I muscoli del nostro organismo agiscono in correlazione ai muscoli che precedono e conseguono. Ciò significa che, nella risoluzione di una problematica muscolare o nell’esaminare un determinato movimento, i muscoli vanno considerati come delle “catene”, ovvero porzioni contigue di differenti muscoli che si comportano come un’unica struttura.


Le principali catene corporee sono quattro, suddivise in:



– Catena Posteriore

– Catena Anteriore o Frontale

– Catena Brachiale

– Catena Laterale


Questa concezione di intendere il corpo umano e le sue funzionalità, introdotte da luminari come Mezieres, Myers e Busquet, rappresenta una visione globale e analitica, conciliabile con i principi della Medicina Tradizionale Cinese.

Possiamo ricercare una connessione tra i percorsi muscolari ed energetici che percorrono le catene muscolari, associando le possibili conseguenze posturali a squilibri di determinati meridiani ed elementi.


La Catena Posteriore, formata dai muscoli superficiali e profondi che procedono dall’osso occipitale alle piante dei piedi, si associa al meridiano della Vescica Urinaria e all’elemento Acqua, quindi alla nostra energia di base. Tanto è vero che, con l’avanzare dell’età, i serbatoi energetici di depauperano e i muscoli perdono elasticità, incurvando la colonna vertebrale.


La Catena Anteriore o Frontale, caratterizzata dai muscoli addominali e anteriori di coscia e gamba, percorre il meridiano dello Stomaco, adibito non solo alle funzioni digestive ma possiede una stretta correlazione con i muscoli e la loro funzione. Uno squilibrio del meridiano dello Stomaco e dell’elemento Terra, comporta emotivamente una continua rimuginazione dei pensieri, che spesso si associa ad una chiusura (anche dal punto di vista muscolare) in sé stessi.

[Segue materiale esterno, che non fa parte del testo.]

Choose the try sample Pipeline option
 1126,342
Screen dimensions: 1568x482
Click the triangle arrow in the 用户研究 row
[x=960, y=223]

La Catena Brachiale, che prende origine dal muscolo pettorale e dai muscoli anteriori di braccio e avambraccio, corrisponde energeticamente al meridiano del Polmone e all’elemento Metallo. L’eccesso di questo meridiano comporta una chiusura emotiva e posturale della catena, incidendo negativamente sulla respirazione e sui rapporti interpersonali.


La Catena Laterale, contraddistinta dai muscoli obliqui dell’addome, dal tensore della fascia lata e dai muscoli peronieri, si riflette nel meridiano della Vescica Biliare e nell’elemento Legno. Rabbie represse, dovute alla disarmonia di tale elemento, sfociano in contratture dei muscoli sopracitati, che influenzano l’assetto posturale e i gesti atletici.


L’interazione tra le discipline occidentali e orientali dona una visione ancor più completa ed esaustiva delle questioni posturali, portando ad una più celere risoluzione delle diverse problematiche.